═════ Text block ═════

Transfer RNA (tRNA) is a class of short-chain, non-coding ribonucleic acid (RNA) molecules in which each variety attaches to and transfers a specific amino acid to a polypeptide chain at the ribosomal site of protein synthesis during translation. As non-coding RNA, tRNA itself is not translated into a protein, but it does serve to transport amino acids for incorporation into proteins, using the chemical blueprint for the protein product provided by messenger RNA (mRNA), as derived from the DNA genes. Transfer RNA often is small, only about 74-79 nucleotides.
Each tRNA transports only one particular amino acid. This tRNA binds on one end to a specific codon (three-base region) in the mRNA and binds on the other end to the amino acid specified by that codon. As a result, it places that amino acid in the correct sequence in the growing polypeptide according to the template (sequence of nucleotides) provided by the mRNA (Alberts et al. 1989).
The intricacy and complex coordination of the process of building a protein utilizing tRNA is striking. The mechanism is dependent on each tRNA binding with each amino acid to have a precise three-dimensional structure, requires a pairing up of the tRNA anticodon with the mRNA codon, and is dependent on specific enzymes for linking each amino acid with the necessary tRNA, among other precise structures and processes.
A protein is a complex, high-molecular mass organic compound comprising amino acids joined together in chains. The site of protein synthesis is the ribosome. It is here that messenger RNA's (mRNA) provide the code for linking amino acids together to form new proteins and where transfer RNAs (tRNA) transfer specific amino acids to the growing polypeptide chain during the translation of the mRNA into a protein. The chemical blueprint for the protein product is provided by the mRNA.
Transfer RNA has a 3' terminal site for the amino acid attachment. The amino acid covalently links by its carboxyl end to this 3' end. This covalent linkage is catalyzed by enzymes called aminoacyl tRNA synthetases, with a different enzyme for each amino acid (Alberts et al. 1989). The particular synthetase enzyme couples the amino acid to the appropriate tRNA molecule.
The tRNA also contains a three base region called the anticodon that can base pair to the corresponding three base codon region on mRNA. Each type of tRNA molecule can be attached to only one type of amino acid; however, because the genetic code contains multiple codons that specify the same amino acid, tRNA molecules bearing different anticodons may carry the same amino acid. Most amino acids have several tRNAs with which they can bind.

═════

## What to do
**a.** Answer these questions from the transfer RNA passage:
(i) About how many nucleotides long is transfer RNA often said to be?
(ii) Which enzymes catalyze the covalent linkage of an amino acid to the 3' end of tRNA?
(iii) What is the three-base region of tRNA that base pairs with the mRNA codon called?
**b.** Set down the transfer RNA passage word for word from "The intricacy and" up to and including "structures and processes.".
**c.** Carry the transfer RNA passage forward, beginning after its final sentence.

═════ Information supplied ═════

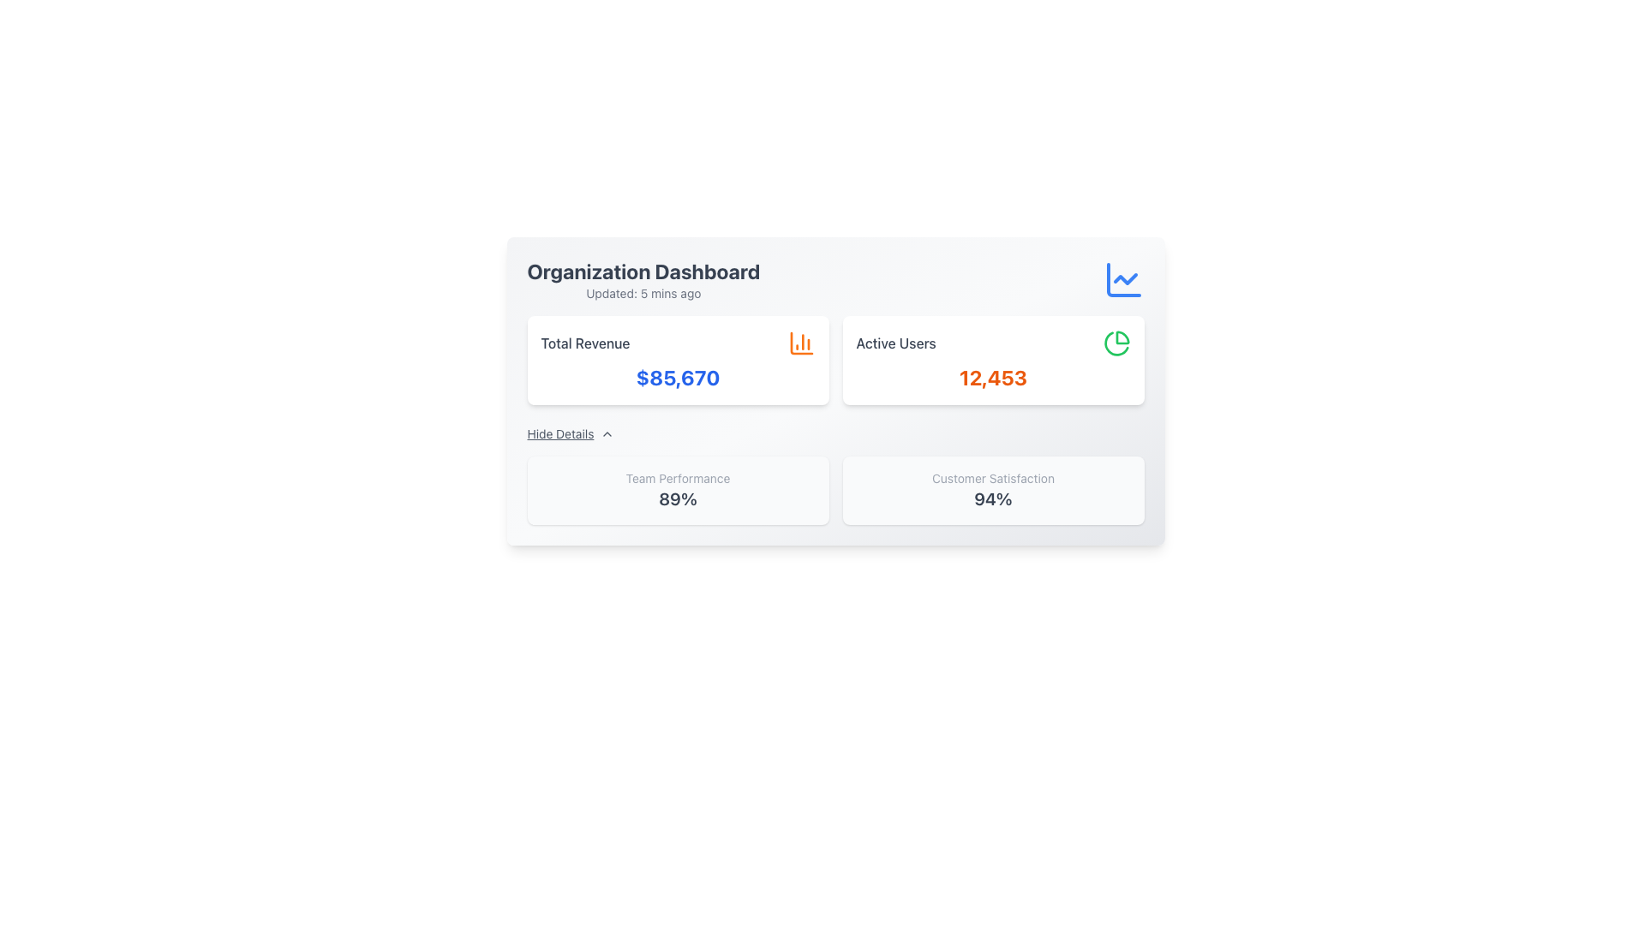 This screenshot has height=925, width=1645. I want to click on the text label displaying the number '12,453' in bold orange font, which is centrally located beneath the 'Active Users' label in the card, so click(993, 376).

═════

## Written responses
**a.**
(i) About 74-79 nucleotides.
(ii) Aminoacyl tRNA synthetases.
(iii) The anticodon.

**b.**
The intricacy and complex coordination of the process of building a protein utilizing tRNA is striking. The mechanism is dependent on each tRNA binding with each amino acid to have a precise three-dimensional structure, requires a pairing up of the tRNA anticodon with the mRNA codon, and is dependent on specific enzymes for linking each amino acid with the necessary tRNA, among other precise structures and processes.

**c.**
The linkage of the tRNA to a specific codon of mRNA and the linkage of the tRNA to a specific amino acid results in the amino acid being placed in the appropriate place in the growing polypeptide chain.
The linkage of the tRNA-amino acid at the carboxyl end of the amino acid is a high-energy linkage and thus the amino acid is "activated" so that it can react readily with the amino group of the next amino acid to be added in the sequence, forming a peptide bond.
Transfer RNA has primary structure, secondary structure (usually visualized as the cloverleaf structure), and tertiary structure. (All tRNAs have a similar L-shaped 3D structure that allows them to fit into the P and A sites of the ribosome.)
An anticodon (Felsenfeld and Cantoni 1964) is a unit made up of three nucleotides that correspond to the three bases of the codon on the mRNA. Each tRNA contains a specific anticodon triplet sequence that can base-pair to one or more codons for an amino acid. For example, one codon for lysine is AAA; the anticodon of a lysine tRNA might be UUU. Some anticodons can pair with more than one codon due to a phenomenon known as wobble base pairing. Frequently, the first nucleotide of the anticodon is one of two not found on mRNA: inosine and pseudouridine, which can hydrogen bond to more than one base in the corresponding codon position. In the genetic code, it is common for a single amino acid to be specified by all four third-position possibilities; for example, the amino acid glycine is coded for by the codon sequences GGU, GGC, GGA, and GGG.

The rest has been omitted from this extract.